= Graham Davis =

Graham Hunt Davis (born 7 October 1953) is a Walkley Award and Logie Award winning Fijian-born Australian journalist. He hosts a weekly Australian television program, The Great Divide on the Southern Cross Austereo TV Network, and is a consultant to the Washington-based global communications company Qorvis on its Fiji account.

==Early life==
Davis was born in Suva, Fiji, the elder son of the Rev Peter Davis, who served as President of the Methodist Church in Fiji and, later, New South Wales Moderator of the Uniting Church in Australia. He spent his early years on the island of Lakeba in the Lau Group and attended Buca District School, Savusavu, and Drasa Avenue School, Lautoka, before being sent to Newington College, Sydney (1966–1971) as a boarder.

==Radio==
Davis worked as a journalist in Britain and Australia for the BBC (External Services/World Service News), ABC and the Macquarie Radio Network before moving to television as a news reporter with the Seven Network in Sydney in 1981.

==Television==
In 1983 Davis joined the Nine Network and the staff of the weekly program Sunday and remained there until 1994. For the next ten years he was an occasional guest reporter for Sunday and worked for Witness on the Seven Network, Dateline on SBS and Foreign Correspondent on the ABC. In 2004, Davis returned full-time to Sunday and remained there until August 2006. He co-founded Grubstreet Media in 2007. The company produced the 2007 and 2008 Asia Pacific Screen Awards and associated programming for Queensland Events and CNN International and conceived the First Australians Business Awards for the Australian Indigenous Chamber of Commerce. It also made television documentaries and commercials. In 2011, Grubstreet produced the national television and cinema campaign "Australian Mining. This is Our Story" for Lawrence Creative and the Minerals Council of Australia. In 2012, Davis was engaged as host of The Great Divide, a weekly political discussion program on the Southern Cross Austereo network (www.thegreatdivideshow.com.au)

==Print==
Davis is a columnist for the Fiji Sun, the country's biggest selling newspaper (www.fijisun.com.fj).He has written regularly for The Australian and his work has also appeared in The Bulletin, The Sydney Morning Herald, Herald Sun and the Fiji Times.

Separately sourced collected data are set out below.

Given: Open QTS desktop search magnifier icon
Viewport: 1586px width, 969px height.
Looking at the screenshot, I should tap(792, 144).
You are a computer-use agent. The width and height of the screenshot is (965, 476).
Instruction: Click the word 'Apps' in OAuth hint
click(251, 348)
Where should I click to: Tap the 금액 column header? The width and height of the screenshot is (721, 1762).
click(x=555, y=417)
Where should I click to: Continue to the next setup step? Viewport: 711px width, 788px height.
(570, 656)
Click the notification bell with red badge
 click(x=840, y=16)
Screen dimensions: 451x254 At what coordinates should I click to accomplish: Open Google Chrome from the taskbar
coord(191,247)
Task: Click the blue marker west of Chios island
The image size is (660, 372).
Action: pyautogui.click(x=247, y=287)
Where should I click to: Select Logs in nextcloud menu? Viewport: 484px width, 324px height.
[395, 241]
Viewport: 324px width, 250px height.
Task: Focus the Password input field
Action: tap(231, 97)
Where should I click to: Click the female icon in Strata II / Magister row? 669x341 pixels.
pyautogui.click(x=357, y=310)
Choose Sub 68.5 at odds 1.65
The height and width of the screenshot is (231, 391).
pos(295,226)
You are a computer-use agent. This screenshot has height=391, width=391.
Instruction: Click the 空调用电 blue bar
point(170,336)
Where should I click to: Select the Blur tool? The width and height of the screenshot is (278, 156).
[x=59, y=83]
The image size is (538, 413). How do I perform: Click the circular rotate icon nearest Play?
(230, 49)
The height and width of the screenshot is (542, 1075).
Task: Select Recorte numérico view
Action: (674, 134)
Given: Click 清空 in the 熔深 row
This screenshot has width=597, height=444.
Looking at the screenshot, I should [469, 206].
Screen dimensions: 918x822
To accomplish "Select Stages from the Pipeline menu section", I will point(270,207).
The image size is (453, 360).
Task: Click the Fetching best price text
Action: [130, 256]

He also writes the blog, Grubsheet Feejee.

==Awards==
He is the winner of a number of awards including the 1995 Walkley Award for Best Investigative Report for a report on commercial infiltration of the Australian Broadcasting Corporation and a 1994 Logie Award for a story "Ships of Shame", on the parlous state of world shipping. His 2002 report, Silent Witnesses - which detailed cases of child abuse in the Jehovah's Witnesses - won a New York Festivals Award in the US. In 2004 he gained an award from the Australian Council of Deans of Education for the Sunday program "Cash Cow Campuses", which exposed a plagiarism scandal at the University of Newcastle, Also in 2004, he won a National Press Club Excellence in Health Award for the Sunday investigation "Killer Hospitals". He also holds a Michael Daley Award for science reporting.

==Peer assessment==
Davis has judged the Walkley Awards and Qantas New Zealand Media Awards and was on the national panel that reviewed the Australian Journalists' Code of Ethics.